OpenGVLab / OmniQuant

[ICLR2024 spotlight] OmniQuant is a simple and powerful quantization technique for LLMs.
MIT License
626 stars 49 forks source link

[quantizer] add Odyssey-style symmetric quantization #56

Closed xingchensong closed 6 months ago

xingchensong commented 6 months ago

What does this PR do?

Implement an OdysseyLLM-style symmetric quantization which disables the zero_point, offering greater hardware efficiency compared to the current version.

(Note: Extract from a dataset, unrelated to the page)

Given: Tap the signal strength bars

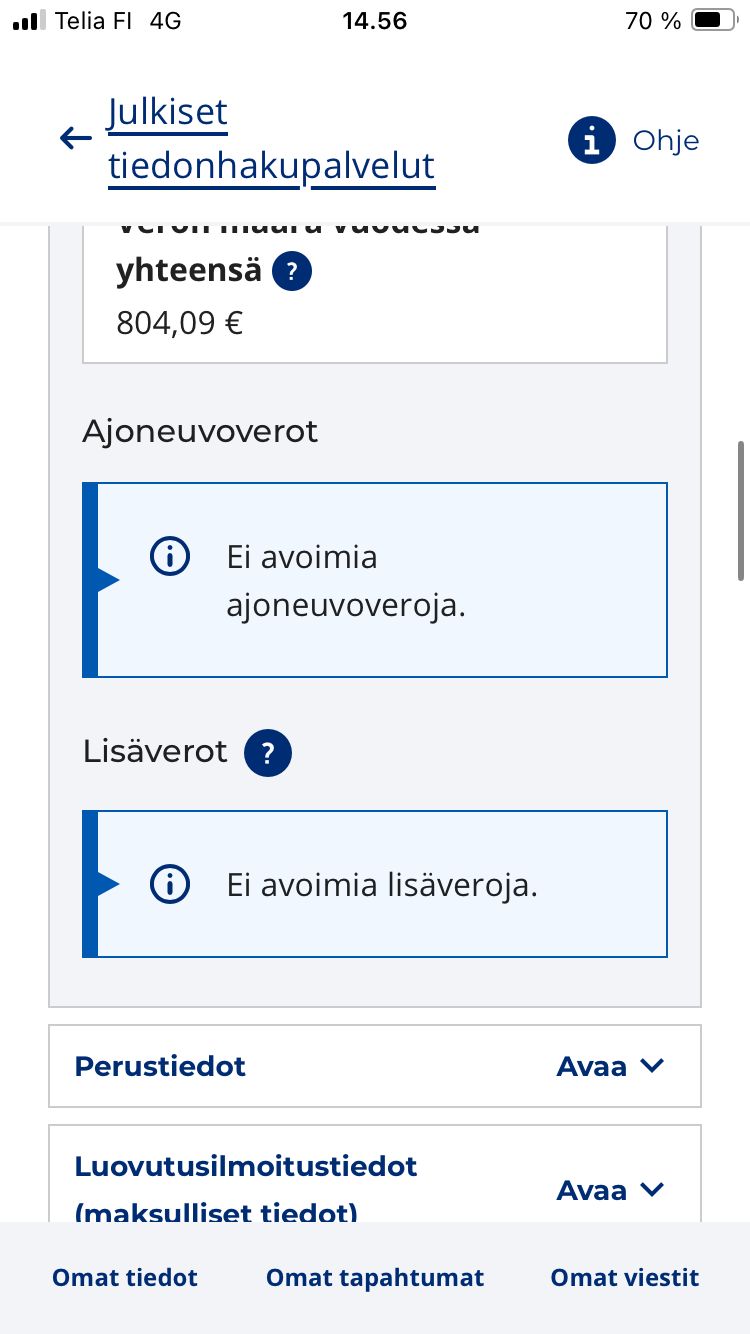Looking at the screenshot, I should coord(29,20).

ref: https://arxiv.org/pdf/2311.09550v1.pdf

current version: image

Odyssey version: image

Benchmark (W4A8, W per-channel, A per-token)

Model: Llama-2-7b-chat

calibration dataset PPL (wiki2) PPL (ptb) PPL (c4) additional args
NONE (fp16) 7.076 28.138 - -
wiki2 7.456 51.077 - -
ptb 7.638 30.797 9.648 -
mix (wiki2 + ptb + c4) 7.485 33.096 9.487 -
mix (wiki2 + ptb + c4) 7.575 33.673 9.550 --symmetric
mix (wiki2 + ptb + c4) 7.577 32.644 9.522 --symmetric --disable_zero_point

Reproduce

# https://github.com/OpenGVLab/OmniQuant/issues/37
CUDA_VISIBLE_DEVICES=0 python main.py \
  --model /jfs-hdfs/user/xingchen.song/share/LLM/Llama-2-7b-chat --eval_ppl \
  --epochs 60 --output_dir ./log/Llama-2-7b-chat-w4a8-ep60-mix-sym-odyssey \
  --wbits 4 --abits 8 --lwc --aug_loss --deactive_amp \
  --let --let_lr 1e-3 --alpha 0.75 \
  --calib_dataset mix --symmetric --disable_zero_point
xingchensong commented 6 months ago

cc @ChenMnZ . BTW, I am eager to replicate OdysseyLLM (Omniquant + GPTQ, refer to sections 5.1 & 5.2) using this repository and will submit a PR upon completion.

ChenMnZ commented 6 months ago

@xingchensong Thanks for your contribution about the symmetric quantization.

And also looking forward to your reproduction about OdysseyLLM.